■ **TEXTO DE LEITURA**
---+---

Notavelmente, quando o general Ne Win massacrou centenas de estudantes em 7 de julho de 1962, não ocorreu uma revolução. Da mesma forma, quando em 1974-76 ocorreram movimentos de trabalhadores e estudantes, uma luta de massas em todo o país não surgiu. Mesmo quando o governo do BSPP decretou a ilegalidade das notas monetárias, não ocorreu uma revolta em massa.
De tudo isso, os sectários e empiristas, olhando apenas para os fatos superficiais, tiraram conclusões erradas. Eles viam as massas birmanesas como sofrendo de falsa consciência, as viam religiosas demais e indiferentes à opressão e às injustiças do Estado. A ironia é que os liberais burgueses repetem mais ou menos a mesma ideia acompanhada de seu clichê: “o povo tem o governo que merece”. Essas pessoas não conseguem ver que as mesmas massas, que elas consideram “politicamente atrasadas”, se engajaram em dois levantes de massa no espaço de apenas algumas décadas, fazendo enormes sacrifícios heróicos no processo. Aqueles que abordam a revolução de um ponto de vista superficial também não podem explicar como e por que tais levantes de massa ocorrem.
Quando o regime militar estava passando por uma crise governamental em 1988, o próprio bonapartista Ne Win teve que declarar publicamente, no congresso anual do BSPP, que não podiam mais continuar da maneira antiga. Quando ambas as condições essenciais para uma revolução – delineadas por Lenin – amadureceram, eclodiu um movimento de massas espontâneo em todo o país. Mas também temos que entender que a revolta de massas de 1988 não poderia ter surgido “espontaneamente” sem que as massas tivessem passado pela experiência do movimento estudantil de 7 de julho de 1962 e dos movimentos de trabalhadores e jovens de 1974-76. Os ultra-esquerdistas e os liberais burgueses não conseguem ver que nada se perde na história, e que as massas aprendem com suas experiências.

---+---

■ **TRECHO DE DADOS**
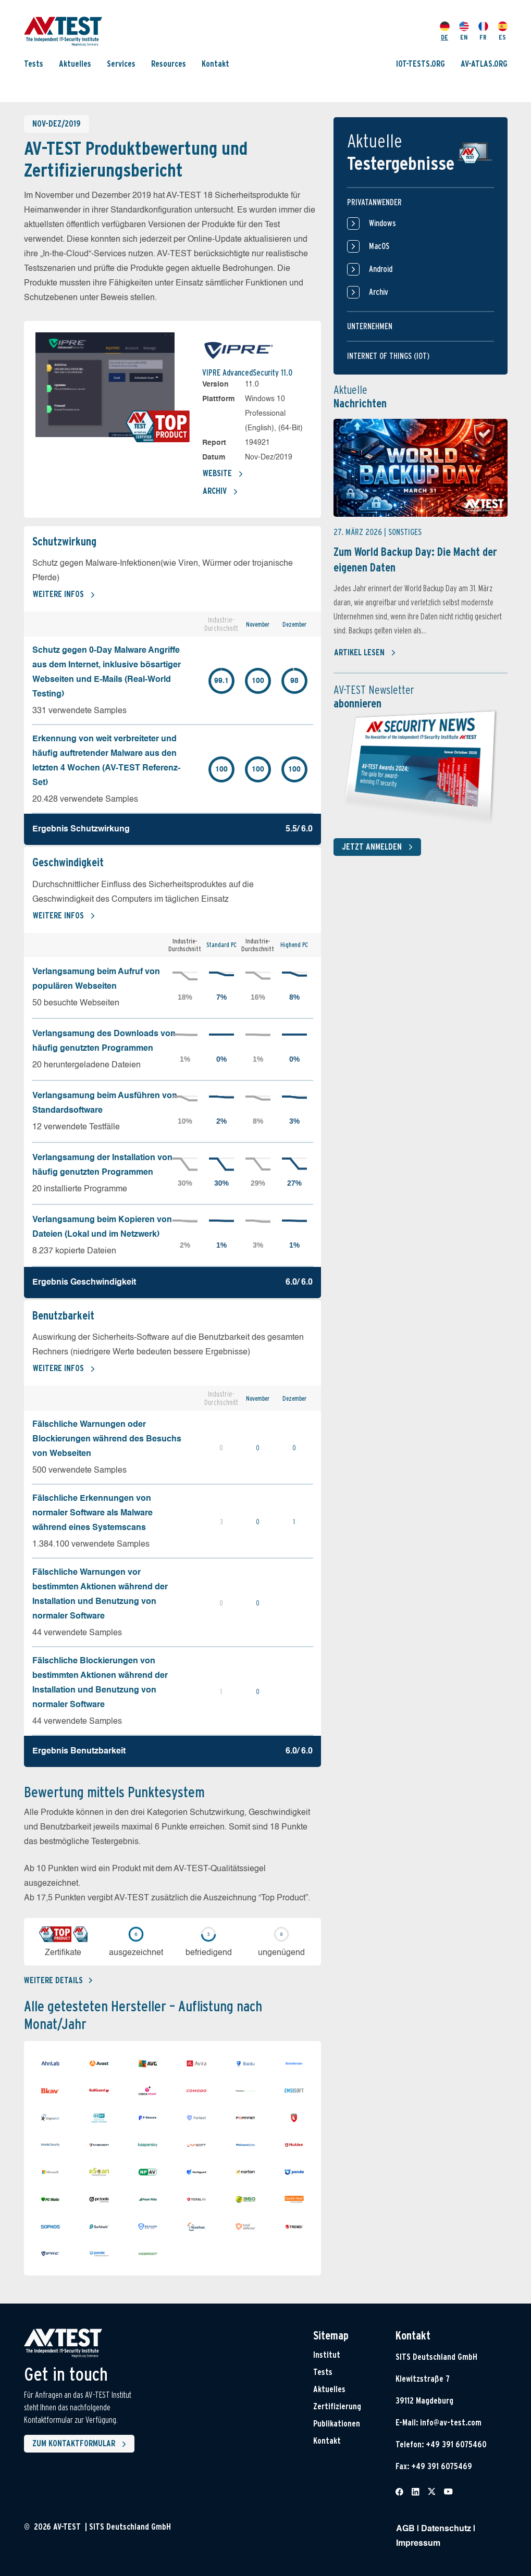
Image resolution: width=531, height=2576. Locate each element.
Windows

---+---

■ **PROBLEMA PROPOSTO A**
Segundo o texto sobre as revoltas na Birmânia, em que data o general Ne Win massacrou centenas de estudantes?
■ **PROBLEMA PROPOSTO B**
Enumere todos os grupos que o texto sobre as revoltas na Birmânia acusa de tirar conclusões erradas ou de não conseguir ver a realidade das massas.
■ **PROBLEMA PROPOSTO C**
Transcreva o trecho do texto sobre as revoltas na Birmânia que começa nas palavras "Quando o regime" e termina após "com suas experiências.".

■ **RESPOSTA CORRETA A**
Em 7 de julho de 1962.

■ **RESPOSTA CORRETA B**
Sectários; empiristas; liberais burgueses; ultra-esquerdistas.

■ **RESPOSTA CORRETA C**
Quando o regime militar estava passando por uma crise governamental em 1988, o próprio bonapartista Ne Win teve que declarar publicamente, no congresso anual do BSPP, que não podiam mais continuar da maneira antiga. Quando ambas as condições essenciais para uma revolução – delineadas por Lenin – amadureceram, eclodiu um movimento de massas espontâneo em todo o país. Mas também temos que entender que a revolta de massas de 1988 não poderia ter surgido “espontaneamente” sem que as massas tivessem passado pela experiência do movimento estudantil de 7 de julho de 1962 e dos movimentos de trabalhadores e jovens de 1974-76. Os ultra-esquerdistas e os liberais burgueses não conseguem ver que nada se perde na história, e que as massas aprendem com suas experiências.